Copy the passage about Devin Townsend's music during the lockdown word for word, in full.
-------- Passage to read
Devin Townsend’s first quarantine song, a chillout earth-child track with Kat Eppele, came out one day into the lockdown. Within three days he was remixing the Vengaboys “We Like To Party”. By day 10 he had released six new tracks, including “Heavy Factions”, an absolute rage that would take most bands their entire career to write.

It seemed like Devin’s creativity was running at full force. But he says it wasn’t, that the events happening around the globe did have an effect. “There’s this undercurrent of bizarrity and anxiety and uncertainty,” he says, “The logistics of it…I start work at 7:30 and end at 11:00. As nice as it seems…there’s almost no time for creativity.”

“I find that my frame of mind during this period goes in three-day cycles. I have the energy to motivate myself and my kids, my family, then it goes downhill. Then I really have to pull myself into work, even out of bed. And when it crests, it can be really brutal…but what pulls me out of those three days is seeing other people, whether its other musicians or at the coffee store. They’re clearly dealing with this, we all are, working to keep our heads above water. And that’s where the inspiration comes from.”

“Some people have asked if I want to write songs about coronavirus and I’m like “No!” That’s the last thing in the world I want to write about.”
----------------
-------- Dataset section
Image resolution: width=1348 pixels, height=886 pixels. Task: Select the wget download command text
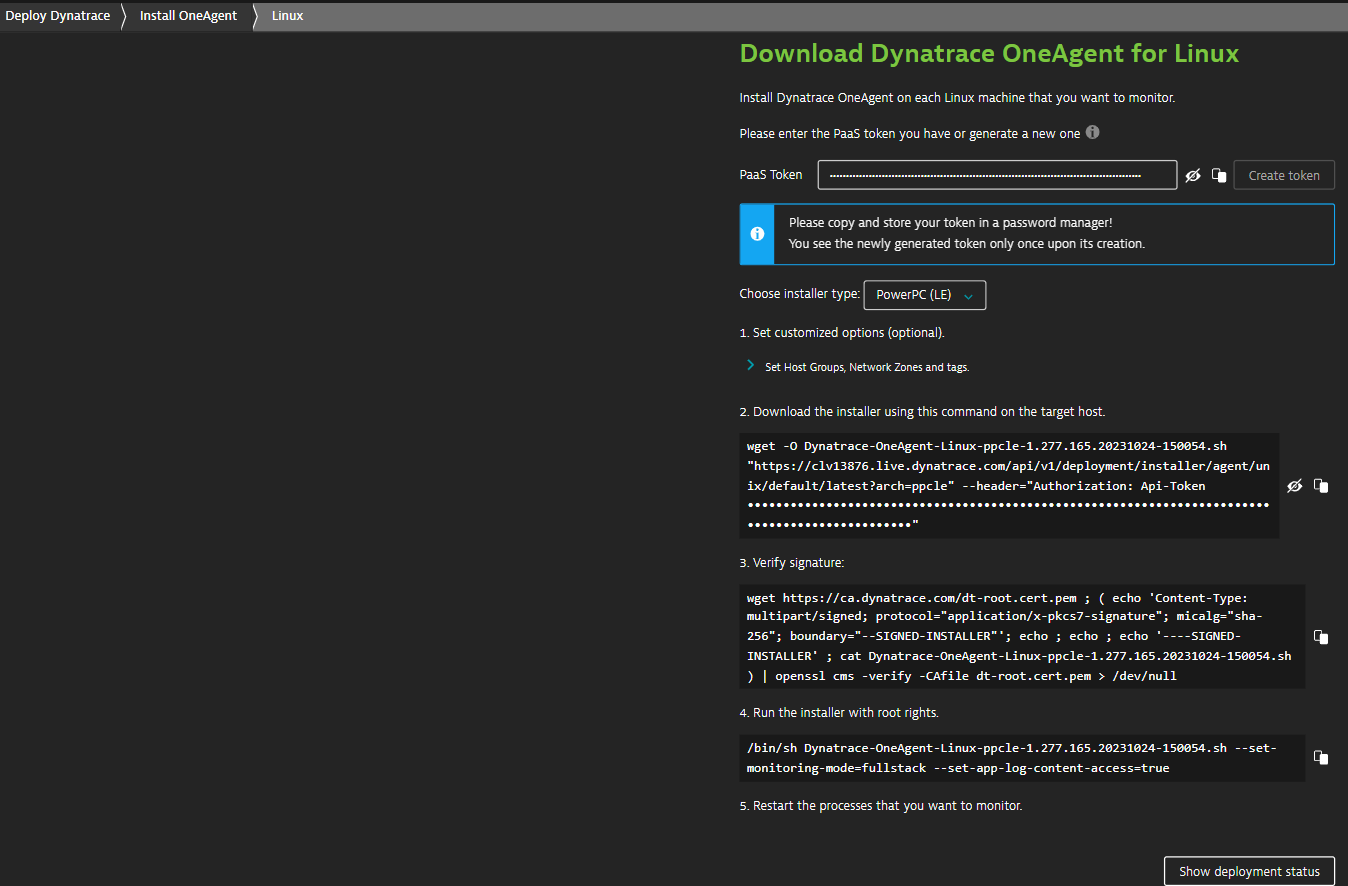(1009, 485)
----------------
# Solution to the exercise
Devin Townsend’s first quarantine song, a chillout earth-child track with Kat Eppele, came out one day into the lockdown. Within three days he was remixing the Vengaboys “We Like To Party”. By day 10 he had released six new tracks, including “Heavy Factions”, an absolute rage that would take most bands their entire career to write.

It seemed like Devin’s creativity was running at full force. But he says it wasn’t, that the events happening around the globe did have an effect. “There’s this undercurrent of bizarrity and anxiety and uncertainty,” he says, “The logistics of it…I start work at 7:30 and end at 11:00. As nice as it seems…there’s almost no time for creativity.”

“I find that my frame of mind during this period goes in three-day cycles. I have the energy to motivate myself and my kids, my family, then it goes downhill. Then I really have to pull myself into work, even out of bed. And when it crests, it can be really brutal…but what pulls me out of those three days is seeing other people, whether its other musicians or at the coffee store. They’re clearly dealing with this, we all are, working to keep our heads above water. And that’s where the inspiration comes from.”

“Some people have asked if I want to write songs about coronavirus and I’m like “No!” That’s the last thing in the world I want to write about.”